START Dataset records

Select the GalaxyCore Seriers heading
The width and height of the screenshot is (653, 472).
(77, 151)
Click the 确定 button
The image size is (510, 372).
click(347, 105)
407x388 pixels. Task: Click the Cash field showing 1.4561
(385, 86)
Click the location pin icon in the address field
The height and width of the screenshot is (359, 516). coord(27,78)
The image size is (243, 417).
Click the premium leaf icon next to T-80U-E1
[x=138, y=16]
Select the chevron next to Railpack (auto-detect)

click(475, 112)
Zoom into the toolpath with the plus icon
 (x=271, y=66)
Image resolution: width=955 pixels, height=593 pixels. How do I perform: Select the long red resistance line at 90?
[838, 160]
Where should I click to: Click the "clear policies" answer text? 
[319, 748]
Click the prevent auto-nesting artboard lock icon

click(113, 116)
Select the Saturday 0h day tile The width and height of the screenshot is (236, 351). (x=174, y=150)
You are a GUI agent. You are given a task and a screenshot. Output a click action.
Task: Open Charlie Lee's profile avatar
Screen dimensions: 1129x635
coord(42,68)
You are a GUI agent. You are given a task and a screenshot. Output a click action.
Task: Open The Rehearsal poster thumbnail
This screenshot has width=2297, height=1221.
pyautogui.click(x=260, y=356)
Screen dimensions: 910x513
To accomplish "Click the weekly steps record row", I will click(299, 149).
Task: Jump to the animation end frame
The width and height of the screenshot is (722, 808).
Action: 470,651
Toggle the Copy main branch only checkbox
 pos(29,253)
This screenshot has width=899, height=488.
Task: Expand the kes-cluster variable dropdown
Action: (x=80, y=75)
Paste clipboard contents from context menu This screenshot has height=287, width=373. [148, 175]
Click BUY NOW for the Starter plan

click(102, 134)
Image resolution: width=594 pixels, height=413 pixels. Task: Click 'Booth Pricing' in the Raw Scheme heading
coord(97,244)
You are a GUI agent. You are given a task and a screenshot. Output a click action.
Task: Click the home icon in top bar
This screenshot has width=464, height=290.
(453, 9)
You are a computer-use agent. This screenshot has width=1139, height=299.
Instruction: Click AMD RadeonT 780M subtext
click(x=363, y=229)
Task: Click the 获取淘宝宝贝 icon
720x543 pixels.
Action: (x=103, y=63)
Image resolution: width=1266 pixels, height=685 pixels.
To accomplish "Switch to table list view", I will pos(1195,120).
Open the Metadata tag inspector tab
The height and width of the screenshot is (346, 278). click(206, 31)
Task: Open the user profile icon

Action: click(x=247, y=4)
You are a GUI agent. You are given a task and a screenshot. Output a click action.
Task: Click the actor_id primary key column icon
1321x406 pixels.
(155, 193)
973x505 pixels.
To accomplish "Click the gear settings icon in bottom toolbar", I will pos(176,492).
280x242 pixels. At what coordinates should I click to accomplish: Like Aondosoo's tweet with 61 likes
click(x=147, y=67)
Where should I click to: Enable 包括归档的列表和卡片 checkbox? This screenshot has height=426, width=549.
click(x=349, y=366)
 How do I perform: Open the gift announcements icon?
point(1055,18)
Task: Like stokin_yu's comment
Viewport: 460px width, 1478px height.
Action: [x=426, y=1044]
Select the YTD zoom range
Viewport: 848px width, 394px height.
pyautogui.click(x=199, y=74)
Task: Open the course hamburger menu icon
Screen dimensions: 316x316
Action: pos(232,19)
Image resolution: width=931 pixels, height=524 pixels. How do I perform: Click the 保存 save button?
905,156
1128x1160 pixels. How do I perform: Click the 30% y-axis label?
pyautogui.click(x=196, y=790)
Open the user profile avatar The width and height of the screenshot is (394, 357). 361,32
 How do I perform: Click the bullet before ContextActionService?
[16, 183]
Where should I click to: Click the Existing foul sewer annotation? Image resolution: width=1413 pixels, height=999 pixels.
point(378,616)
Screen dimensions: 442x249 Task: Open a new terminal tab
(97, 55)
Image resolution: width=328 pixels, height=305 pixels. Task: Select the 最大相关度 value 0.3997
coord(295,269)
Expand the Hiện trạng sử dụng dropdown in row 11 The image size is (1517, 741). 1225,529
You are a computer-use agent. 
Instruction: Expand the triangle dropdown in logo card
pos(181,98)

END Dataset records

_Assignment:_
Look for the word "will" in the data, then return every line that contains it.

_Exercise response:_
To accomplish "Click the weekly steps record row", I will click(299, 149).
To accomplish "Switch to table list view", I will pos(1195,120).
To accomplish "Click the gear settings icon in bottom toolbar", I will pos(176,492).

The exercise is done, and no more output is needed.